━━━ FRAGMENT TEKSTU
Relacja syna mężczyzny, który zginął w wypadku samochodowym spowodowanym przez Polaków: Michał siedział wtedy w aucie obok ojca i też mógł zginąć. W rozmowie z reporterem "Czarno na białym" Dariuszem Kubikiem, pierwszej dla mediów, opowiedział o tym, co się wydarzyło.
Przez trzech Polaków spokojne życie mieszkańców Orawskiego Podzamcza, słowackiej wsi położonej 35 kilometrów od granicy z Polską, zmieniło się w dramat.
- Mieszkaliśmy dwa domy dalej. Znałam go od urodzenia. To jest straszne. Nie da się tego opisać. To dotknęło całe Orawskie Podzamcze - powiedziała jedna z mieszkanek.
- Ukarać ich i wsadzić do więzienia na całe życie. To było celowe morderstwo. Wszyscy Polacy są winni. Ja bym im pozwoliła jeździć 20 kilometrów na godzinę po Słowacji - stwierdziła wyraźnie przejęta mieszkanka wsi. Zdaniem starszej pani "Oni [Polacy - przyp. red.] jeżdżą po Słowacji jak wariaci".
━━━━━━
━━━ DANE WEJŚCIOWE
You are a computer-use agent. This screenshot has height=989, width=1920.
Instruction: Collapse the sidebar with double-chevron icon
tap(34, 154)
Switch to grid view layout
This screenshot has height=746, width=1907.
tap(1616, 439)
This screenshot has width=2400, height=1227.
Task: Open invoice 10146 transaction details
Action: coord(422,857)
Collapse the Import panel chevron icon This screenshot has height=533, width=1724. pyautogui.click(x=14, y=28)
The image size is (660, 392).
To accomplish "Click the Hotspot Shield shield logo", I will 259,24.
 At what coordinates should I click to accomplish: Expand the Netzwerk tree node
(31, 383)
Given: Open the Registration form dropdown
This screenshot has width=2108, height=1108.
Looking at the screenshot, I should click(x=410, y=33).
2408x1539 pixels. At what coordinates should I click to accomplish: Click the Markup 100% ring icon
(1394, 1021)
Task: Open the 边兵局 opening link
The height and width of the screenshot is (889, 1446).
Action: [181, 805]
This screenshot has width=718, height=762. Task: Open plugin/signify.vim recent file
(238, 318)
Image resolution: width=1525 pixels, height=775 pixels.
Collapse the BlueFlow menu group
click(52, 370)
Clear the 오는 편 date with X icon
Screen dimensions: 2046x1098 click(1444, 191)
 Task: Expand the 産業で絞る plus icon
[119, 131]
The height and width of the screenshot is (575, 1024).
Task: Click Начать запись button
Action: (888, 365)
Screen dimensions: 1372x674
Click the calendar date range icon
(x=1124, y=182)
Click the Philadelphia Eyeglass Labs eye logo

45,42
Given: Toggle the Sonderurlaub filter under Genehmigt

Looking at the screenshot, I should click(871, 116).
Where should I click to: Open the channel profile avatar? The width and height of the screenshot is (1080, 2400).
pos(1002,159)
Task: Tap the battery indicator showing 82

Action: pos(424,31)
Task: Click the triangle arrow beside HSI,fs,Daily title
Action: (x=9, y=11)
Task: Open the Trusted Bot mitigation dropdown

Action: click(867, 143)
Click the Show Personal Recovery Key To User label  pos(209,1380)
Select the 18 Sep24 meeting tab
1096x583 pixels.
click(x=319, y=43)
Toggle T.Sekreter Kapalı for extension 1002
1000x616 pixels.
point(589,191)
━━━━━━
▶ **DO ZROBIENIA**:
#1 Przepisz wiernie wpisy od wiersza zawierającego "Given: Toggle the" aż do ostatniego wpisu, łącznie z oboma krańcami.
#2 Napisz dalszy ciąg tekstu o wypadku w Orawskim Podzamczu, zaczynając tuż po jego ostatnim zdaniu.

▶ **ODPOWIEDZI DO ZADAŃ**:
#1
Given: Toggle the Sonderurlaub filter under Genehmigt

Looking at the screenshot, I should click(871, 116).
Where should I click to: Open the channel profile avatar? The width and height of the screenshot is (1080, 2400).
pos(1002,159)
Task: Tap the battery indicator showing 82

Action: pos(424,31)
Task: Click the triangle arrow beside HSI,fs,Daily title
Action: (x=9, y=11)
Task: Open the Trusted Bot mitigation dropdown

Action: click(867, 143)
Click the Show Personal Recovery Key To User label  pos(209,1380)
Select the 18 Sep24 meeting tab
1096x583 pixels.
click(x=319, y=43)
Toggle T.Sekreter Kapalı for extension 1002
1000x616 pixels.
point(589,191)

#2
Reporterzy magazynu "Czarno na białym" dotarli do syna zabitego Słowaka. Podczas wypadku siedział obok ojca na przednim siedzeniu. - Mam rany na nodze, rękach i łokciu. Fizycznie jest wszystko w porządku. Psychicznie jest trudno, mnie i mamie - powiedział Michał Onczo.
"To była sekunda"
Syn Stefana Onczo nie chce pokazywać twarzy przed kamerą, ale chce, żeby Polacy zapamiętali jego ojca. Zgodził się, w pierwszej w ogóle rozmowie z mediami, opowiedzieć o tym, co stało się ostatniej niedzieli września.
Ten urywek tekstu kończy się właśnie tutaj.